The breakdown by components
Source: @SmithEconomics
The index for all items less food and energy increased 0.1 percent in July. The shelter index rose 0.1 percent in July, its smallest increase since March. The rent index increased 0.2 percent, while the index for owners' equivalent rent rose 0.3 percent. However, the AriBNB effect keeps crushing hotels - the index for lodging away from home fell sharply, declining 4.2 percent.
The medical care index rose 0.4 percent in July, the same increase as in June. The index for prescription drugs continued to rise, increasing 1.3 percent in July after rising 1.0 percent in June. The index for hospital services rose 0.5 percent, and the physicians' services index advanced 0.1 percent.
The recreation index rose 0.3 percent in July, its largest increase since February. The index for apparel rose 0.3 percent after declining in each of the past four months. The index for airline fares also turned up in July, rising 0.7 percent following 3 months of declines. The index for motor vehicle insurance continued to increase, rising 0.3 percent.
The dollar is disappointed:
In his preview of a potential 5th consecutive CPI miss, RBC's Charlie McElligott has this to day:
US CPI (core) was always going to be the headliner of the week, as the 2.5 year global macro focus has continued to center on the debate around ‘disinflation / reflation’ range-trading around it. Last week’s excitement around ISM Prices Paid and AHE’s beats (and 5y breakevens crossing north of 1.70 cleanly) however has been tempered by the disappointing PPI print yesterday (shouldn’t really fixate on that, as Tom Porcelli laid-out yday).
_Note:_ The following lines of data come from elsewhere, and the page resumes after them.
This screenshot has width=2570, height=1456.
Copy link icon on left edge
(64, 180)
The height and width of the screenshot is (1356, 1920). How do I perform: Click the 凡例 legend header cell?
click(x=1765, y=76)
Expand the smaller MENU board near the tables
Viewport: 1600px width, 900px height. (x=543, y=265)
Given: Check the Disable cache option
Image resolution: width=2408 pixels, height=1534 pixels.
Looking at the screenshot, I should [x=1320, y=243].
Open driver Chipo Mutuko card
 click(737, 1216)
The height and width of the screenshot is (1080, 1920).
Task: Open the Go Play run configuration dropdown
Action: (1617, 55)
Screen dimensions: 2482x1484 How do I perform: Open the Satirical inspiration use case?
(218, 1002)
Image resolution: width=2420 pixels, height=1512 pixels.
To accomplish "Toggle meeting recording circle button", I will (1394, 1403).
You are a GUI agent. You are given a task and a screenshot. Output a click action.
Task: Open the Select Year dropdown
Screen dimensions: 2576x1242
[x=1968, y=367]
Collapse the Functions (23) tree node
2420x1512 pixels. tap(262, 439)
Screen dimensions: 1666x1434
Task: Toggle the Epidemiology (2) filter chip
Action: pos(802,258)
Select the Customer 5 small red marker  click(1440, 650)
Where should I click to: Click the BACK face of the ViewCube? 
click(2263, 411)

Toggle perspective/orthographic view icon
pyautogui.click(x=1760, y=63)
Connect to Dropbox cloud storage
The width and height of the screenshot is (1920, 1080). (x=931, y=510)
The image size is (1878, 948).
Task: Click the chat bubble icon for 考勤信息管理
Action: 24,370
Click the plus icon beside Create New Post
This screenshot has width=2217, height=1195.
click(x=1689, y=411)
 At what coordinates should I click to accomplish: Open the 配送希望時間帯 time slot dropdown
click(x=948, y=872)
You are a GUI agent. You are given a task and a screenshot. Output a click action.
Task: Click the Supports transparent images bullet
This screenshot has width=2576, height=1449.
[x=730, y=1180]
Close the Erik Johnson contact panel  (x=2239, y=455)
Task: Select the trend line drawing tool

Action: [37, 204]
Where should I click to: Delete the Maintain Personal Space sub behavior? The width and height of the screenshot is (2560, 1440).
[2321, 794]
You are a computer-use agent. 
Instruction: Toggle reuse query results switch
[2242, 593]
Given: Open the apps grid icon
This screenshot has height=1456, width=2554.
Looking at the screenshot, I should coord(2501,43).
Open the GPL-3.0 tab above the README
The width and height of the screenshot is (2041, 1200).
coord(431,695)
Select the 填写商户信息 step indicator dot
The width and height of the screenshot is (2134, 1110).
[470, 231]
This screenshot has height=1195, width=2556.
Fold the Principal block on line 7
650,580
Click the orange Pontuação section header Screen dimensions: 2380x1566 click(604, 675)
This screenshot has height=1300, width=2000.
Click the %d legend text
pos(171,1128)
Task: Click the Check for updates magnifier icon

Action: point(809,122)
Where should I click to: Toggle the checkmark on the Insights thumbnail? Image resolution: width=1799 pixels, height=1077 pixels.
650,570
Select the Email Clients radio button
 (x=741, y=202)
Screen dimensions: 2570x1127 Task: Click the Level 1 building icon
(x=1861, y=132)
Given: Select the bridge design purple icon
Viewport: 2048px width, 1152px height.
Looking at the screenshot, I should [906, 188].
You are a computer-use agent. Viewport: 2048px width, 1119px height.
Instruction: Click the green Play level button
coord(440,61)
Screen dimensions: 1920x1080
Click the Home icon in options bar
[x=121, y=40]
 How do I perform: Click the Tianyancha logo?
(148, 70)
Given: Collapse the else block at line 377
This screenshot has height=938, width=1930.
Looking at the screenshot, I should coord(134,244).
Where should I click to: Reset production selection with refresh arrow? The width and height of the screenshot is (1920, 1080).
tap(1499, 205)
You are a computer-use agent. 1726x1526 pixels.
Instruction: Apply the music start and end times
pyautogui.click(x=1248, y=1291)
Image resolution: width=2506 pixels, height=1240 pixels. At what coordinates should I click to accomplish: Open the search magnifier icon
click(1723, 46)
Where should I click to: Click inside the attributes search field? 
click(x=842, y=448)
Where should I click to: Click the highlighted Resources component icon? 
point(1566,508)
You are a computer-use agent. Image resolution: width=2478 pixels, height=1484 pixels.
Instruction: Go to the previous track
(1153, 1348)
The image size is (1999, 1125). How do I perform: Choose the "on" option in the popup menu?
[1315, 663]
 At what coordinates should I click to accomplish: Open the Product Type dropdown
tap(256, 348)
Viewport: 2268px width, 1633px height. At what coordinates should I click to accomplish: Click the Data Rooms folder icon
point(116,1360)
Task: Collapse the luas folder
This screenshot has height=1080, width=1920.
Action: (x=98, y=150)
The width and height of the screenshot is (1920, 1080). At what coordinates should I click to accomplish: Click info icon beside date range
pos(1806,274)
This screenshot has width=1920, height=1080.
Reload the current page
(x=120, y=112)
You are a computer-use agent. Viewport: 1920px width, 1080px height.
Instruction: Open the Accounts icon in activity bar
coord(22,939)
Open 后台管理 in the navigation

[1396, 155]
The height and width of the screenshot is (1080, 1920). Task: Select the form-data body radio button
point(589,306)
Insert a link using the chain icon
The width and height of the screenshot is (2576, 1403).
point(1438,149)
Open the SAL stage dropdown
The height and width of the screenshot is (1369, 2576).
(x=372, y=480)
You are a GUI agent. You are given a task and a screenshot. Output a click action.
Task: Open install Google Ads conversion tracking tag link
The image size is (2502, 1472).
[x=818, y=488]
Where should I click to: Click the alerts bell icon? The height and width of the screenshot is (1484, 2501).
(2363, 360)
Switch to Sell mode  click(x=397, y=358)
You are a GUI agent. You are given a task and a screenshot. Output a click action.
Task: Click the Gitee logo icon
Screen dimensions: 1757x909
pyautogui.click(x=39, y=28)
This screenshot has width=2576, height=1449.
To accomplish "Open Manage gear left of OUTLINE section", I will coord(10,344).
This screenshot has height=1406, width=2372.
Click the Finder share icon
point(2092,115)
In light of the recent market wobble though, I can now see this going two very different routes. An ‘inline to better’ number (.2) could definitely arrest the ‘sentiment drain’ in global risk markets right now, with long-awaited signs of US inflation and data being ‘back on track’ as a catalyst for higher Dollar & rates (real yields having collapsed recently). That said however, with regards to the current US exporter / mega-cap Tech / FAANG ‘boon’ that has been the Dollar coming unglued, it might actually add further pressure to these areas which are obviously being ‘stressed’ (on account of positioning) ‘as is’ IF we were to see a strong counter-trend rally in Dollar kick-off.
Conversely, another miss in core CPI would REALLY muck-up the picture for the Fed and rates, with the potential for the market to try and price a Dec Fed hike out entirely, along with increased expectations for the Fed to drop their ‘dot plot.’ This would likely be the next driver of leg-lower in USD and with it, open up the potential for rates to revisit 2.0% level, especially with the potential scope for $/Y to travel to 105 and what that would do for Japanese ‘mechanical’ buying (and similar Yuan / Chinese FX reserve manager flows too). In that case, you are likely to see a return to the ‘slow-flation’ positioning narrative—long secular growth, long low risk (‘duration sensitives’) against short cyclicals…sigh. And I also think that if this were to occur and the Euro strengthened significantly again, you are going to see folks girded to short the EU exporter-centric DAX further.
Longer-term, that will probably be a ‘fade,’ but we’ll cross that bridge when we get there.